La Nota dottrinale pubblicata il 4 novembre 2025 affronta alcuni titoli attribuiti alla Vergine e propone un criterio che riguarda l’intera mariologia: custodire la reale cooperazione di Maria all’opera della salvezza lasciando apparire con piena chiarezza l’unicità della mediazione redentrice di Cristo. Il documento non nasce per raffreddare la devozione popolare, perché riconosce nella maternità di Maria un autentico tesoro della Chiesa; chiede piuttosto che anche il linguaggio dell’amore rimanga capace di servire il mistero che vuole contemplare.
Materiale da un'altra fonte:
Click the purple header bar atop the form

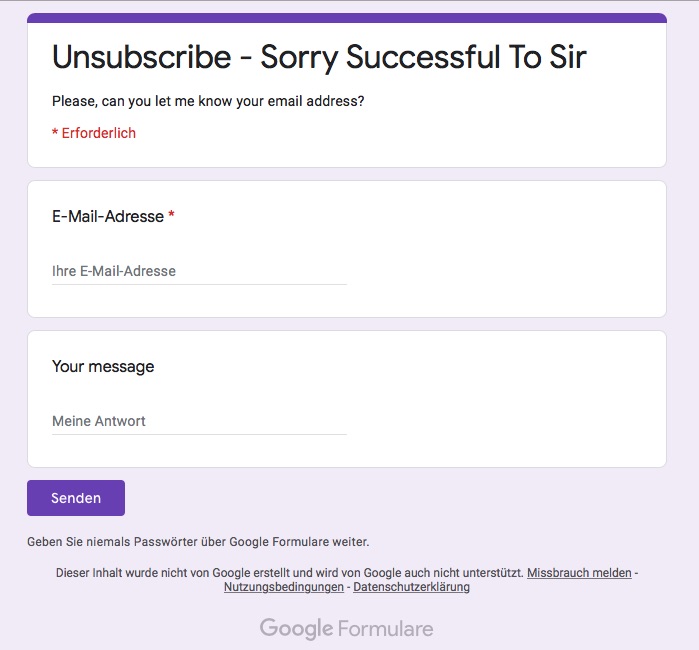pos(346,18)
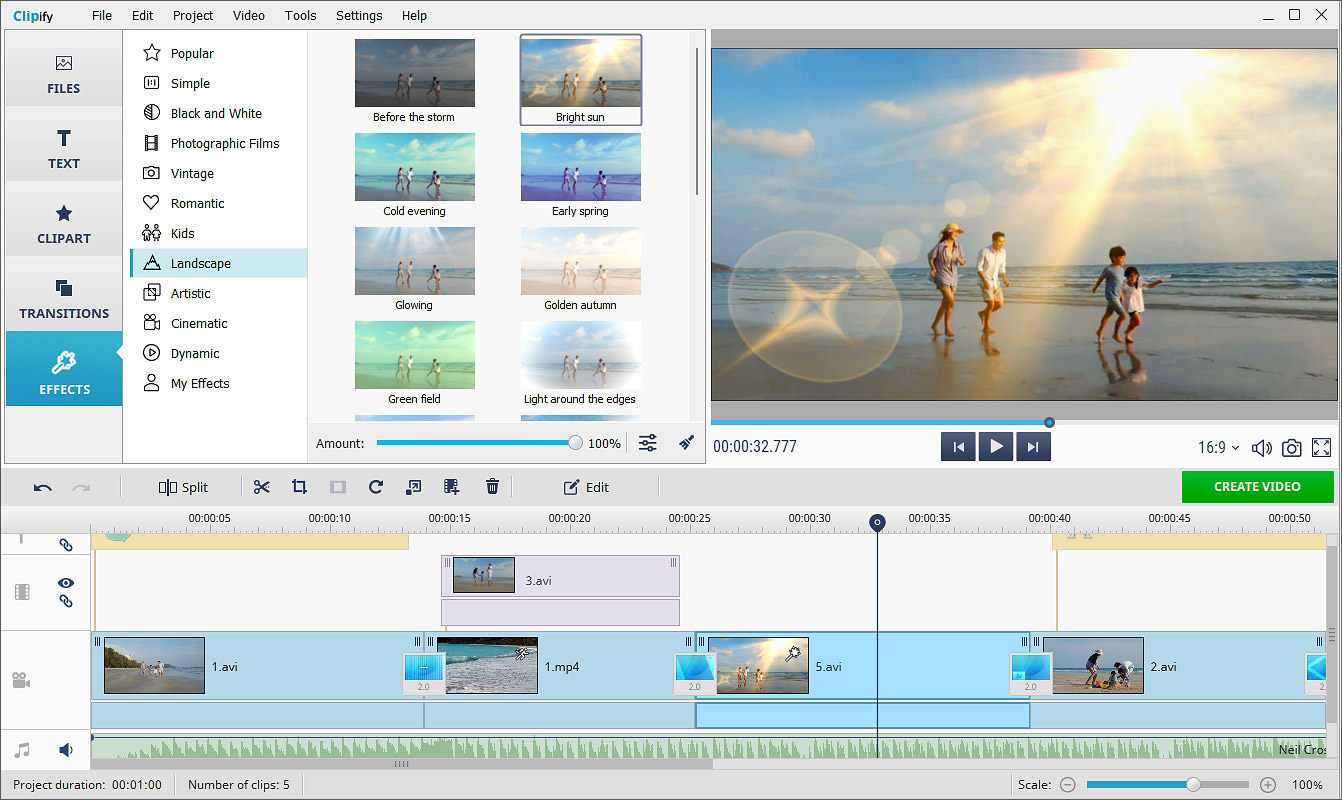Click the Undo arrow icon
This screenshot has height=800, width=1342.
43,488
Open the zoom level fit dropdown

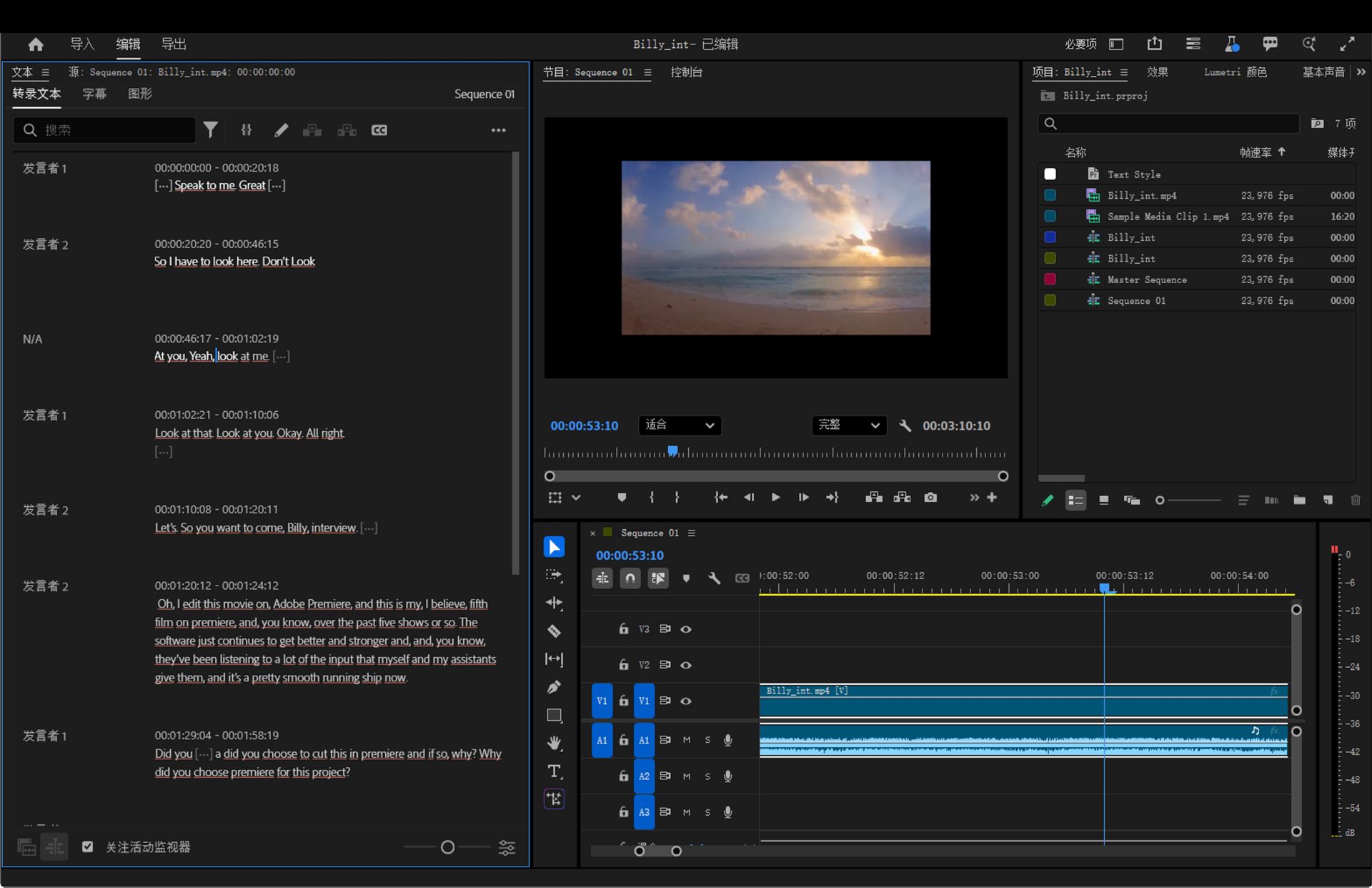point(679,425)
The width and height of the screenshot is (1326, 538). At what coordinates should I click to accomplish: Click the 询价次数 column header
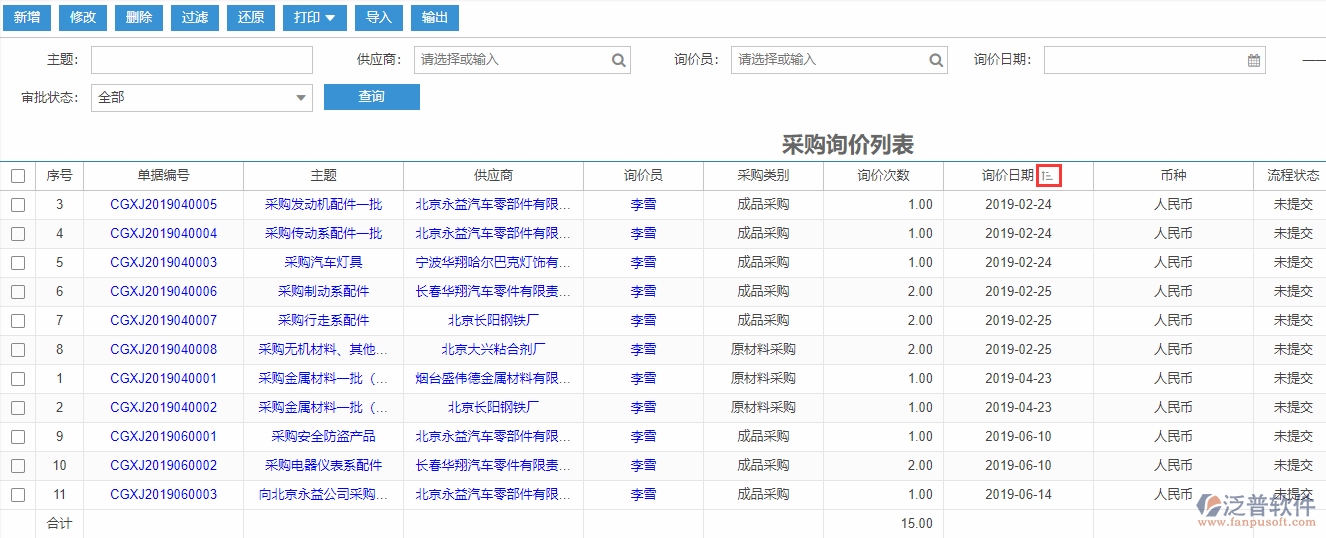tap(883, 176)
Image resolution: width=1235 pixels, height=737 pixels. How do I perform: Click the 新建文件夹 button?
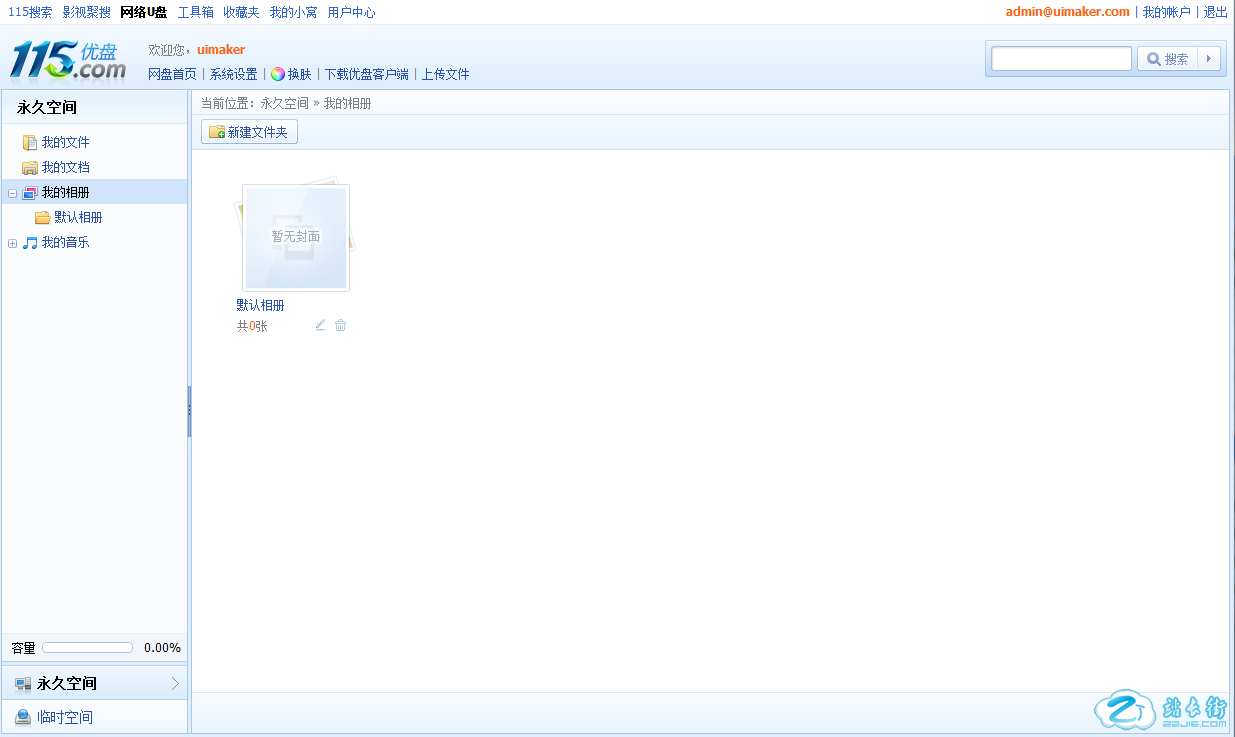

La pubblicazione di Mater Populi fidelis, avvenuta il 4 novembre 2025, ha immediatamente suscitato reazioni molto diverse. Alcuni hanno letto la Nota del Dicastero per la Dottrina della Fede come un ridimensionamento della mariologia tradizionale, altri vi hanno riconosciuto finalmente la correzione di un linguaggio considerato eccessivo, mentre una parte del dibattito si è concentrata quasi esclusivamente sul giudizio espresso a proposito del titolo di «Corredentrice».
La discussione è comprensibile, soprattutto perché la storia della devozione mariana ha conosciuto formule molto intense e perché alcune di esse sono state utilizzate anche da Pontefici e documenti ecclesiastici. Proprio per questo, prima di stabilire se la Nota rappresenti una rottura o una continuità, conviene lasciarsi guidare dal problema che il documento cerca realmente di affrontare.
Mater Populi fidelis nasce dalla domanda sul significato della singolare cooperazione di Maria al piano della salvezza e assume come criterio fondamentale il rapporto tra questa cooperazione e l’unicità di Cristo come Redentore e Mediatore. È dentro questa relazione che vengono esaminati i titoli mariani, perché il linguaggio della fede non vive isolato dal mistero al quale rimanda e può diventare ambiguo quando una formula, pur nata da una intenzione devota, finisce per suggerire una realtà diversa da quella che la Chiesa intende confessare.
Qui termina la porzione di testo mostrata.